That weird string deserves some explanation. It is a path, divided into
segments by '/'. Each segment describes an element by its name,
optionally prefixed by its namespace in curly braces ('{...}'). If the
path ends with a '\#' then the text content of the last element will be
returned. If the path ends with '@name' then the value of the attribute
'name' will be returned.

You can use INSPECT to test for the existence of an element or attribute,
or you can see if it is equal to a string by appending `=STRING` (as in the
example above). Finally, you can also test whether it matches a given Lua
pattern by using `~=PATTERN`.

INSPECT is somewhat slower than the other stanza matching conditions. To
minimise performance impact, always place it below other faster
condition checks where possible (e.g. above we first checked KIND, TYPE
and PAYLOAD matched before INSPECT).

### Roster

These functions access the roster of the recipient (only). Therefore they cannot (currently)
be used in some chains, such as for outgoing messages (the recipient may be on another server).
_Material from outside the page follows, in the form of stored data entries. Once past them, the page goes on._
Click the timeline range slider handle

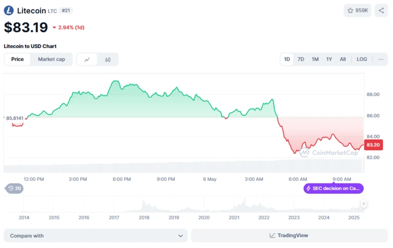(364, 204)
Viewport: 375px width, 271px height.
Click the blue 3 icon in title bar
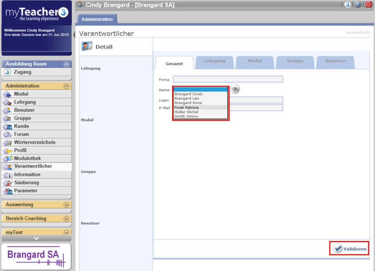(x=347, y=4)
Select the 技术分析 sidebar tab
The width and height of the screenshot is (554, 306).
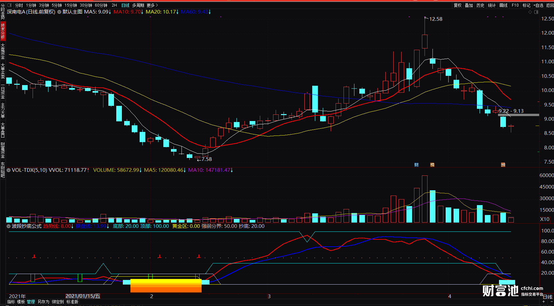3,31
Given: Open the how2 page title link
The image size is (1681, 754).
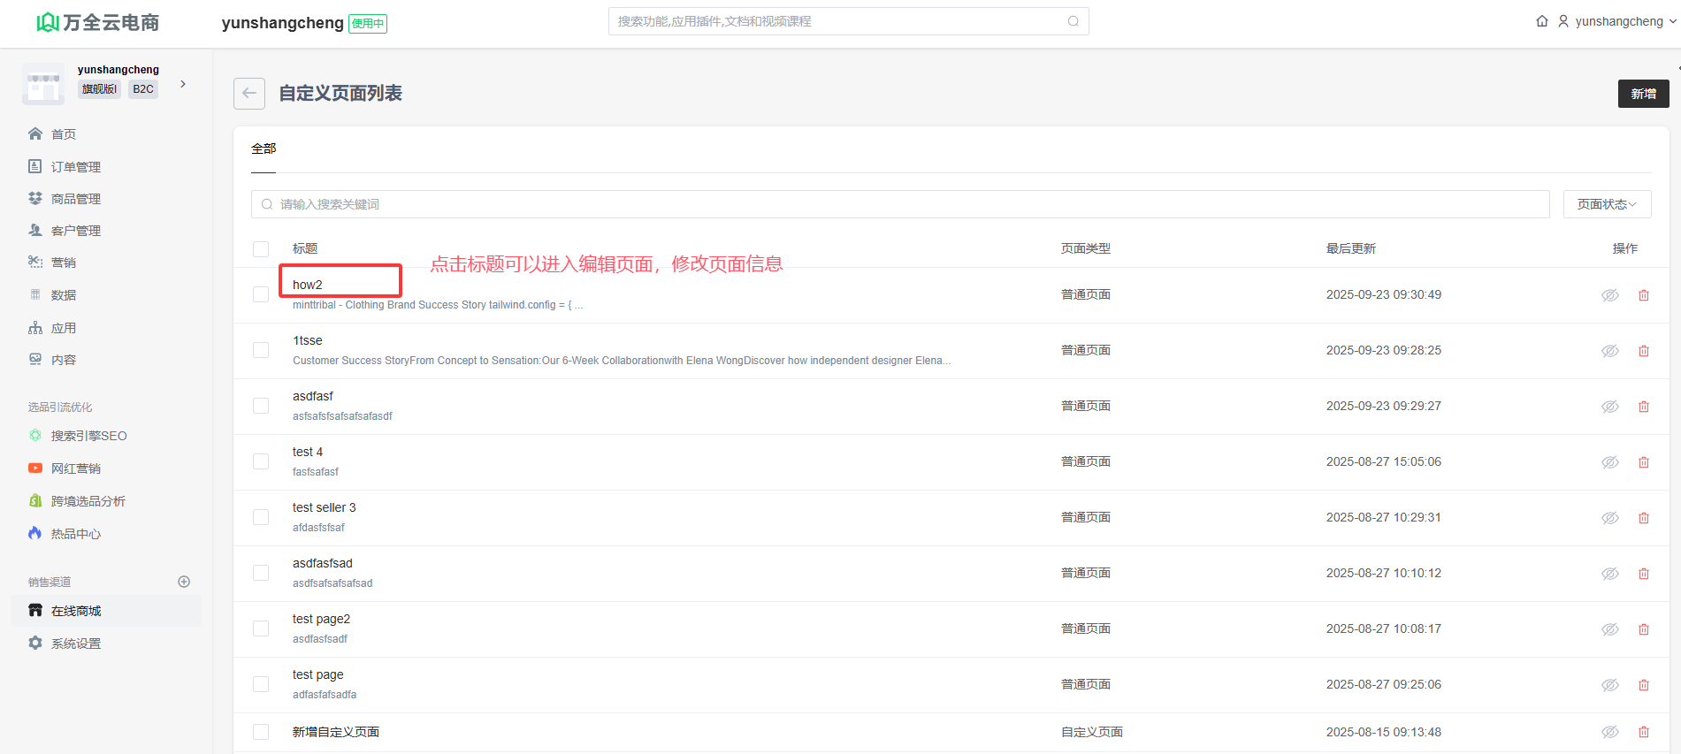Looking at the screenshot, I should pos(308,285).
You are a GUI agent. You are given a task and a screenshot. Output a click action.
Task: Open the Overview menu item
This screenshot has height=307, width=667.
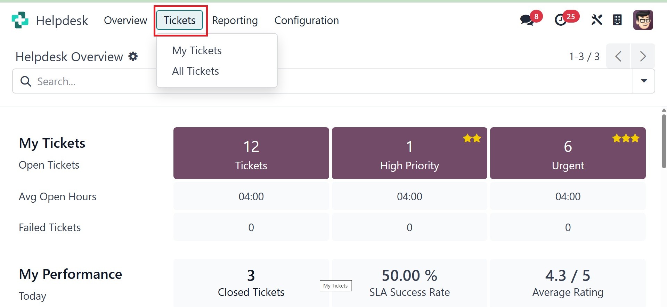coord(125,21)

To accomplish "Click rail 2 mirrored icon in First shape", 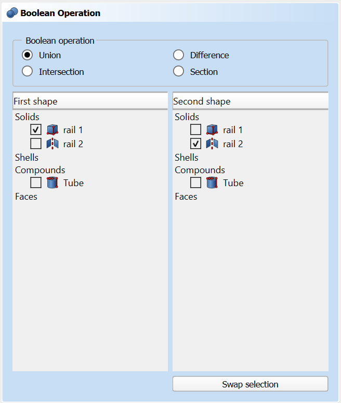I will coord(53,144).
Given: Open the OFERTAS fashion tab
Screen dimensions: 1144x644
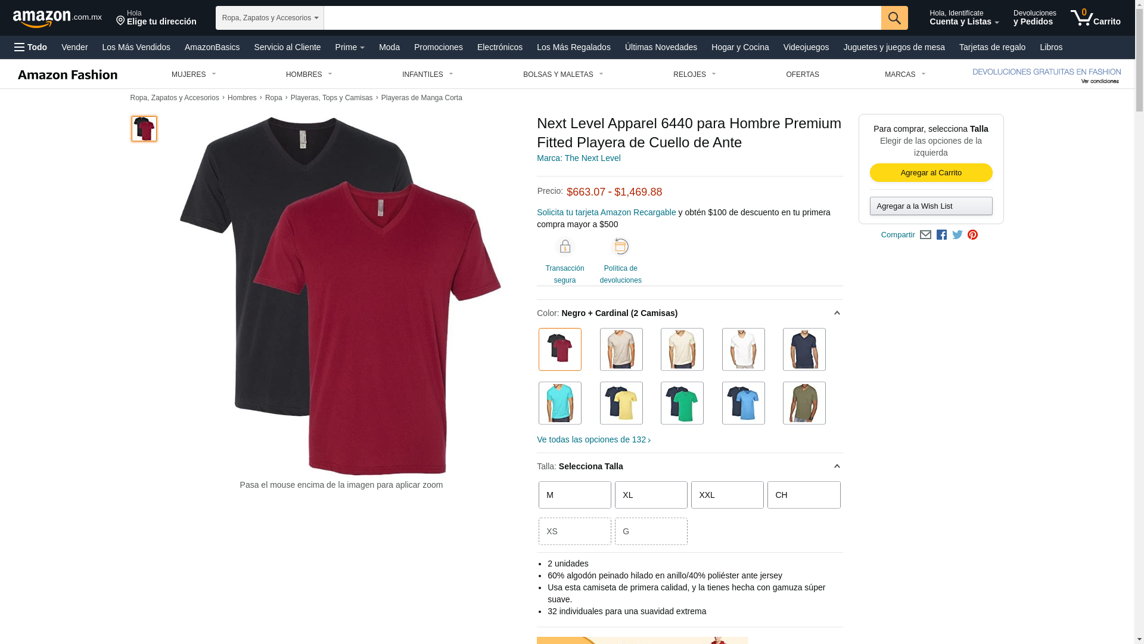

Performance note: this check can potentially cause storage access (especially if the recipient
is currently offline), so you may want to limit its use in high-traffic situations, and place
it below other checks (such as a rate limiter).

#### IN ROSTER

Tests whether the sender is in the recipient's roster.

    IN ROSTER?

#### IN ROSTER GROUP

Tests whether the sender is in the recipient's roster, and in the named group.

    IN ROSTER GROUP: Friends

#### SUBSCRIBED

Tests whether the recipient is subscribed to the sender, ie will receive
presence updates from them.

Note that this *does* work, regardless of direction and which chain is
used, since both the sender and the recipient will have mirrored roster
entries.

### Groups

Using Prosody's mod\_groups it is possible to define groups of users on the server. You can
match based on these groups in firewall rules.

  Condition         Matches
  ----------------- ----------------------------
  `FROM GROUP`      When the stanza is being sent from a member of the named group
  `TO GROUP`        When the stanza is being sent to a member of the named group
  `CROSSING GROUPS` When the stanza is being sent between users of different named groups

#### CROSSING GROUPS

The `CROSSING GROUPS` condition takes a comma-separated list of groups to check. If the
sender and recipient are not in the same group (only the listed groups are checked), then the
this condition matches and the stanza is deemed to be crossing between groups.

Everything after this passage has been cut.